Please pick out each line below that contains the word "icon" and copy those lines.

● **Entries**:
<<<<

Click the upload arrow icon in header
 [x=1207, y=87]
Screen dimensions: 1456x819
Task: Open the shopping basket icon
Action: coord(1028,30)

>>>>

● **Response for this exercise**:
Click the upload arrow icon in header
Task: Open the shopping basket icon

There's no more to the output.